● **Data**:
*** Begin section ***

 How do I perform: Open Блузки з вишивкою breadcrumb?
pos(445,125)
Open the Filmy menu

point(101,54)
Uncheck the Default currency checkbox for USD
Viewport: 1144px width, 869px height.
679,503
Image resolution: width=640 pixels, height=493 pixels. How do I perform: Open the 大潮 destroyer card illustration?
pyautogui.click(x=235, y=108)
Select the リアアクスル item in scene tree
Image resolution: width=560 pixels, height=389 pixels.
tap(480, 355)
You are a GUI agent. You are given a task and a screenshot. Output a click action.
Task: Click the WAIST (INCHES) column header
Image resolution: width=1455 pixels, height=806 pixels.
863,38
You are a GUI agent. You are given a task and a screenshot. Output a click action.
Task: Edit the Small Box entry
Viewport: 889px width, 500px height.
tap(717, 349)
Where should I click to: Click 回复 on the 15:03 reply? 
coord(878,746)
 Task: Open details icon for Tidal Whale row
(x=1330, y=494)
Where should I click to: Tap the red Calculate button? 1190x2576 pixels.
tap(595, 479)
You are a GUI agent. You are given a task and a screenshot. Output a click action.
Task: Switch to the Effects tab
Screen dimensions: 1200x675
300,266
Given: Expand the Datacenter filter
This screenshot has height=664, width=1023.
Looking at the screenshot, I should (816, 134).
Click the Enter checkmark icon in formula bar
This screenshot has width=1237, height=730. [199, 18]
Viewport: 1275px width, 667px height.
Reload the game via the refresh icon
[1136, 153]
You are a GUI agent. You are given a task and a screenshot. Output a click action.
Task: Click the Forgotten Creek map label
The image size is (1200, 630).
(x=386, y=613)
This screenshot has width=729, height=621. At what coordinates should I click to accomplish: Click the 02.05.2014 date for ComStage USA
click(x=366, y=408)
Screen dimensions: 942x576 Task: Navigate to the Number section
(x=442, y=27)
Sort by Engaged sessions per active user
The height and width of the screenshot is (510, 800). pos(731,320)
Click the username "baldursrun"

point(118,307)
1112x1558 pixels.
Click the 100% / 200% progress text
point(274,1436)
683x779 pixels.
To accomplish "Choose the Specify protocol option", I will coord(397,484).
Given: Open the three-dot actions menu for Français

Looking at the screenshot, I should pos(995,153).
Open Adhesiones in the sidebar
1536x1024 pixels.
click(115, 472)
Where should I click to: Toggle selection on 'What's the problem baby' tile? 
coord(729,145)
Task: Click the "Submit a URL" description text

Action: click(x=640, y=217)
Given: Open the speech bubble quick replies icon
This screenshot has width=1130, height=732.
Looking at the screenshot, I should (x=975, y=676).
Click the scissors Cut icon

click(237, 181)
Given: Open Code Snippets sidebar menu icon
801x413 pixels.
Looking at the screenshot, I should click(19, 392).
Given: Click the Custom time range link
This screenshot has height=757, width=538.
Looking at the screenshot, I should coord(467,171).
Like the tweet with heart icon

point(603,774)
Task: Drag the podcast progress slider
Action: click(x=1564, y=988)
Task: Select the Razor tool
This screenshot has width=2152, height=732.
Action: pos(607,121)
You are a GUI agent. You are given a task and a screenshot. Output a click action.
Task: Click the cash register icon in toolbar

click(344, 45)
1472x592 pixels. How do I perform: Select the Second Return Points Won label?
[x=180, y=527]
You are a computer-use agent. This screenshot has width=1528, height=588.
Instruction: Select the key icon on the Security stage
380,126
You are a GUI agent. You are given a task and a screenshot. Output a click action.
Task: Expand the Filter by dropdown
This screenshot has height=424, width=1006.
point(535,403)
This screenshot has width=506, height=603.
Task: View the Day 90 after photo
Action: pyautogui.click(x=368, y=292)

*** End section ***

● **Problem**: From the first line to the last, copy the records without alteration.

● **Response area**:
 How do I perform: Open Блузки з вишивкою breadcrumb?
pos(445,125)
Open the Filmy menu

point(101,54)
Uncheck the Default currency checkbox for USD
Viewport: 1144px width, 869px height.
679,503
Image resolution: width=640 pixels, height=493 pixels. How do I perform: Open the 大潮 destroyer card illustration?
pyautogui.click(x=235, y=108)
Select the リアアクスル item in scene tree
Image resolution: width=560 pixels, height=389 pixels.
tap(480, 355)
You are a GUI agent. You are given a task and a screenshot. Output a click action.
Task: Click the WAIST (INCHES) column header
Image resolution: width=1455 pixels, height=806 pixels.
863,38
You are a GUI agent. You are given a task and a screenshot. Output a click action.
Task: Edit the Small Box entry
Viewport: 889px width, 500px height.
tap(717, 349)
Where should I click to: Click 回复 on the 15:03 reply? 
coord(878,746)
 Task: Open details icon for Tidal Whale row
(x=1330, y=494)
Where should I click to: Tap the red Calculate button? 1190x2576 pixels.
tap(595, 479)
You are a GUI agent. You are given a task and a screenshot. Output a click action.
Task: Switch to the Effects tab
Screen dimensions: 1200x675
300,266
Given: Expand the Datacenter filter
This screenshot has height=664, width=1023.
Looking at the screenshot, I should (816, 134).
Click the Enter checkmark icon in formula bar
This screenshot has width=1237, height=730. [199, 18]
Viewport: 1275px width, 667px height.
Reload the game via the refresh icon
[1136, 153]
You are a GUI agent. You are given a task and a screenshot. Output a click action.
Task: Click the Forgotten Creek map label
The image size is (1200, 630).
(x=386, y=613)
This screenshot has width=729, height=621. At what coordinates should I click to accomplish: Click the 02.05.2014 date for ComStage USA
click(x=366, y=408)
Screen dimensions: 942x576 Task: Navigate to the Number section
(x=442, y=27)
Sort by Engaged sessions per active user
The height and width of the screenshot is (510, 800). pos(731,320)
Click the username "baldursrun"

point(118,307)
1112x1558 pixels.
Click the 100% / 200% progress text
point(274,1436)
683x779 pixels.
To accomplish "Choose the Specify protocol option", I will coord(397,484).
Given: Open the three-dot actions menu for Français

Looking at the screenshot, I should pos(995,153).
Open Adhesiones in the sidebar
1536x1024 pixels.
click(115, 472)
Where should I click to: Toggle selection on 'What's the problem baby' tile? 
coord(729,145)
Task: Click the "Submit a URL" description text

Action: click(x=640, y=217)
Given: Open the speech bubble quick replies icon
This screenshot has width=1130, height=732.
Looking at the screenshot, I should (x=975, y=676).
Click the scissors Cut icon

click(237, 181)
Given: Open Code Snippets sidebar menu icon
801x413 pixels.
Looking at the screenshot, I should click(19, 392).
Given: Click the Custom time range link
This screenshot has height=757, width=538.
Looking at the screenshot, I should coord(467,171).
Like the tweet with heart icon

point(603,774)
Task: Drag the podcast progress slider
Action: click(x=1564, y=988)
Task: Select the Razor tool
This screenshot has width=2152, height=732.
Action: pos(607,121)
You are a GUI agent. You are given a task and a screenshot. Output a click action.
Task: Click the cash register icon in toolbar

click(344, 45)
1472x592 pixels. How do I perform: Select the Second Return Points Won label?
[x=180, y=527]
You are a computer-use agent. This screenshot has width=1528, height=588.
Instruction: Select the key icon on the Security stage
380,126
You are a GUI agent. You are given a task and a screenshot. Output a click action.
Task: Expand the Filter by dropdown
This screenshot has height=424, width=1006.
point(535,403)
This screenshot has width=506, height=603.
Task: View the Day 90 after photo
Action: pyautogui.click(x=368, y=292)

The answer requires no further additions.